24 Ağustos 2023 Perşembe

Ah Prag Card Ah

 


Orta Avrupa Temmuz sıcağı için paha biçilmez iklimde diye düşünüp çeviriyoruz rotamızı göğü kuleleriyle yaran şehre. Bir önceki seyahatimizdeki gibi otoparkçı(!) stresi yaşamamak için kat be kat fazla para ödesek de aracımızı havalimanı otoparkına bırakıyoruz huzur içinde. Tam vaktinde kalkan uçak şaşırtırken bizi, hiç gurbetçi yolcu olmaması çekiyor dikkatimizi. Yaklaşık iki buçuk saatlik yolculuğun ardından daha çok alışveriş merkezini andıran şimdiye kadar gördüğümüz en güzel hava alanı Vaclav Havel’deyiz.

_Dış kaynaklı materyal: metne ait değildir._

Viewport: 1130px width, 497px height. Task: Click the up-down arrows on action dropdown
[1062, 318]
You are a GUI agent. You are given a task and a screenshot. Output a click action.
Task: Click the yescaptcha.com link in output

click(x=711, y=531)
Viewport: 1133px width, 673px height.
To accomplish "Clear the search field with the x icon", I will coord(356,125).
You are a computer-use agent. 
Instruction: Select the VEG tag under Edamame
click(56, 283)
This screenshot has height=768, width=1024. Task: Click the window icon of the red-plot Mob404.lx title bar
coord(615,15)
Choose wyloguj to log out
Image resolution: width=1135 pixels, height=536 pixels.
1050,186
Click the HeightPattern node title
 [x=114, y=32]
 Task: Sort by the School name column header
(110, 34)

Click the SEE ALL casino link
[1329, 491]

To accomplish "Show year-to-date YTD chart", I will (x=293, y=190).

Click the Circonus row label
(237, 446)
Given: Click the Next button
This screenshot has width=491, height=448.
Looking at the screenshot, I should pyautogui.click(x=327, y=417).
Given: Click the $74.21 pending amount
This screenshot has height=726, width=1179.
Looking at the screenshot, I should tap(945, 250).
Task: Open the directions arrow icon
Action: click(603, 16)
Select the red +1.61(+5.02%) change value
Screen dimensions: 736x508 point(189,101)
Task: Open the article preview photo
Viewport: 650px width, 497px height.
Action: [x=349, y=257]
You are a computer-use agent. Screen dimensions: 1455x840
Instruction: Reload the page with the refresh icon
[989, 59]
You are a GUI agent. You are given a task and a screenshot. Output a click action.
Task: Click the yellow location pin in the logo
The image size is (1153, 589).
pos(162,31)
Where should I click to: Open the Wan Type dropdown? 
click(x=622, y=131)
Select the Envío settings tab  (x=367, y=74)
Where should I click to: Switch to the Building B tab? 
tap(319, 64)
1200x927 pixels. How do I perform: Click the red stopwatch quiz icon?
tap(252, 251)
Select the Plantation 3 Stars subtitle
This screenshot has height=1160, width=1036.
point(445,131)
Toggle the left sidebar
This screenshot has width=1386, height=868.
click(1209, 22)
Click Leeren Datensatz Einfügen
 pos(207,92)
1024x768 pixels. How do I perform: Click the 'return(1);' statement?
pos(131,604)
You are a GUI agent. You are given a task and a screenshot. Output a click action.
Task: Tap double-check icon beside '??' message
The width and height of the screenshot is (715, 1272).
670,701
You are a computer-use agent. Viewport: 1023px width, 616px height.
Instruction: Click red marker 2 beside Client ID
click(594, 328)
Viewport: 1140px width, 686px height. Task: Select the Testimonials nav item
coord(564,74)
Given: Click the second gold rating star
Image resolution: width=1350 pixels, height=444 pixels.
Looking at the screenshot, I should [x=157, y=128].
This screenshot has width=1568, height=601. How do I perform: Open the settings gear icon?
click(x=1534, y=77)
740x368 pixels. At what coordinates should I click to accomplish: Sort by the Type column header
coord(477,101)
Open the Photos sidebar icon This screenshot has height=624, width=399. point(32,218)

Buradan çıkmadan gezimizin dört günü için planladığımız Prag Card’ları turizm danışmadan alıyoruz. Yarından itibaren başlatacağız ve sadece bugün otele ulaşmak için 90 dakikalık toplu taşıma biletleri de almayı unutmuyoruz elbette. Pragcard içinde çipi olan ve arkasına görevlinin kalemle tarih ve isimlerimizi yazdıkları bir sistem. Diğer ülkelerden biraz farklı ve başlatmak için herhangi bir yere okutmaya gerek yokmuş sistemden kendileri işliyorlarmış, görevli bayanın dediğine göre. Neyse burada ‘görevli bayan’ kısmına bir tırnak işareti koymak istiyorum, bu konuya tekrar döneceğiz diye.